• _TASK DIRECTIONS_
An exact copy of the listing is what the response must contain.

• _DATA SUPPLIED_

^^^^^^^^^^^^^^^^

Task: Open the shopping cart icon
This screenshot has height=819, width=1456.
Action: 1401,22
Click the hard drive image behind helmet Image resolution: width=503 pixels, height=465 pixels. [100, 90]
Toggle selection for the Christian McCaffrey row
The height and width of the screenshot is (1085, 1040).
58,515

^^^^^^^^^^^^^^^^

• _RESPONSE_
Task: Open the shopping cart icon
This screenshot has height=819, width=1456.
Action: 1401,22
Click the hard drive image behind helmet Image resolution: width=503 pixels, height=465 pixels. [100, 90]
Toggle selection for the Christian McCaffrey row
The height and width of the screenshot is (1085, 1040).
58,515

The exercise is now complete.